Coverage is subject to the specific terms of the member's benefit plan.
The use of imiglucerase (Cerezyme®), velaglucerase alfa (VPRIV®) and taliglucerase alfa (Elelyso®) may be considered medically necessary when ALL of the following criteria are met:
- The individual must meet criteria as outlined in prescribing information (PI) including recommendations for diagnosis and age; and
- The prescriber must be, or in consultation with a geneticist, an endocrinologist, or a physician who specializes in the treatment of lysosomal storage disorders; and
- The individual must have a diagnosis of Gaucher disease Type I or Type III with the one of the following (as evidenced with submitted documentation):
- Deficiency in beta-glucocerebrosidase enzyme activity in peripheral leukocytes; or
- Genetic testing confirming biallelic pathogenic variants in the GBA1 gene; and
- Individual must be experiencing one or more of the following (as evidenced with submitted documentation):
- Anemia with hemoglobin less than or equal to the laboratory reported low for patient age and gender
- Thrombocytopenia with platelet count less than 100,000/mm³
- Bone disease (T-score below -1.0 [DXA], height SDS <-2.25 with decreased growth velocity, bone crisis)

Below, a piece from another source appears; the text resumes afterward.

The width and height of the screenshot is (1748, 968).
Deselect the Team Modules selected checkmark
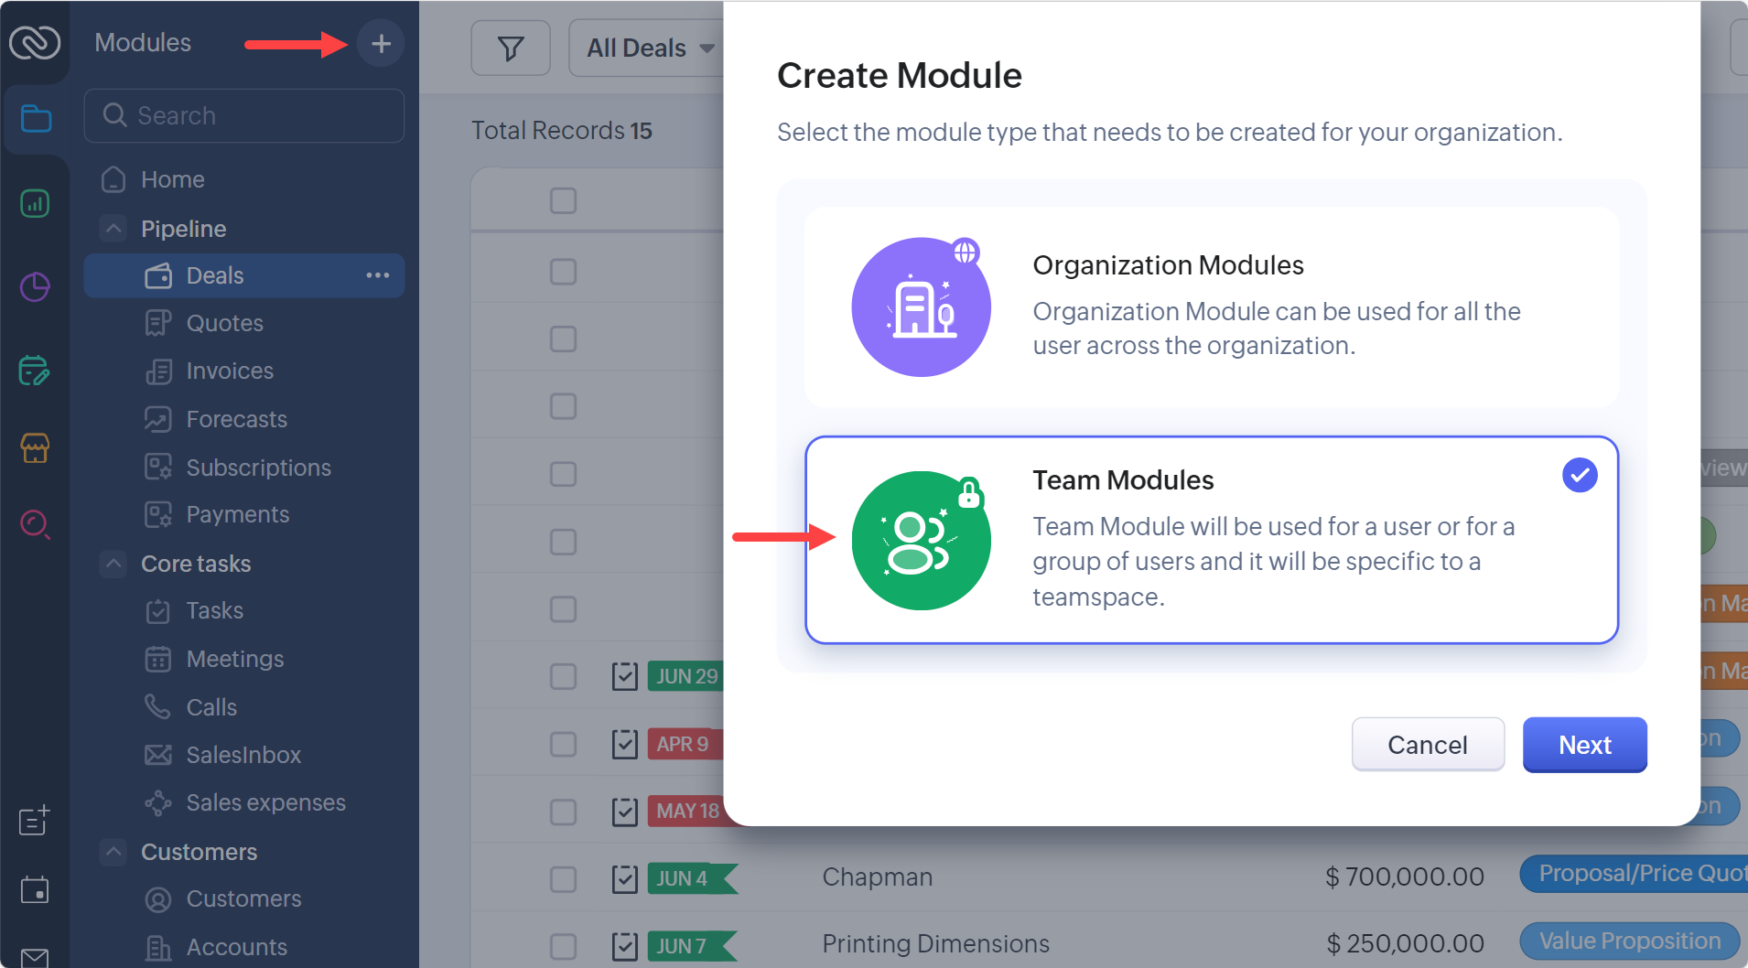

- Hepatomegaly (liver size 1.25 or more times normal)
- Splenomegaly (spleen size five (5) or more times normal); and
- For imiglucerase (Cerezyme) and velaglucerase alfa (VPRIV), information has been provided to explain why these agents are needed over the preferred agent, taliglucerase alfa (Elelyso).

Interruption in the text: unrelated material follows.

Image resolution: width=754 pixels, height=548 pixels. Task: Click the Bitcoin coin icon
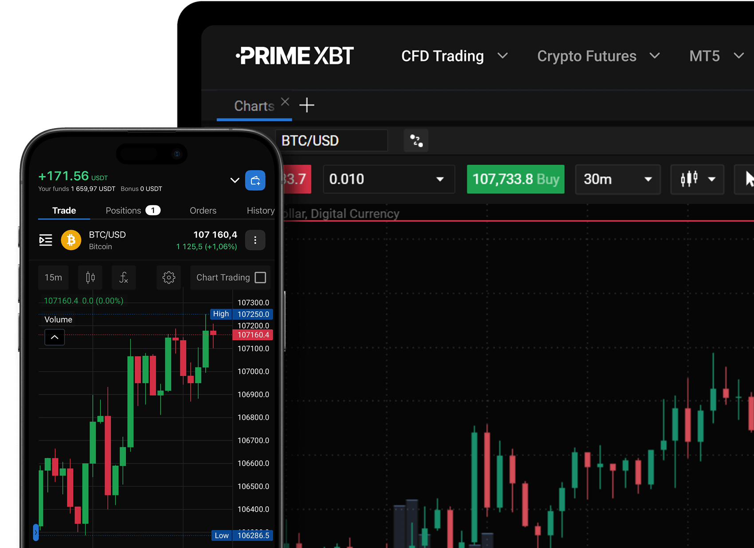click(71, 240)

Initial Authorization: 6 months
Continuation of therapy with imiglucerase (Cerezyme®), velaglucerase alfa (VPRIV®) and taliglucerase alfa (Elelyso®) may be considered medically necessary when ALL of the following are met:
- The prescriber has provided documentation that the individual has demonstrated a disease stability or beneficial response to therapy from baseline as shown by one or more of the following:
- Reduction in liver volume to normal size or by 10%
- Reduction in spleen volume by 15%
- Increase in hemoglobin levels by 1mg/dl
- Increase in platelet levels by 15%
- Increased T-score [DXA] by 0.3, normalized growth velocity, or decrease in bone crisis.
Continuation Authorization: 12 months
The use of imiglucerase (Cerezyme), velaglucerase alfa (VPRIV) and taliglucerase alfa (Elelyso), for any other indication is considered experimental/investigational and, therefore, not covered. Scientific evidence of safety and efficacy has not been proven.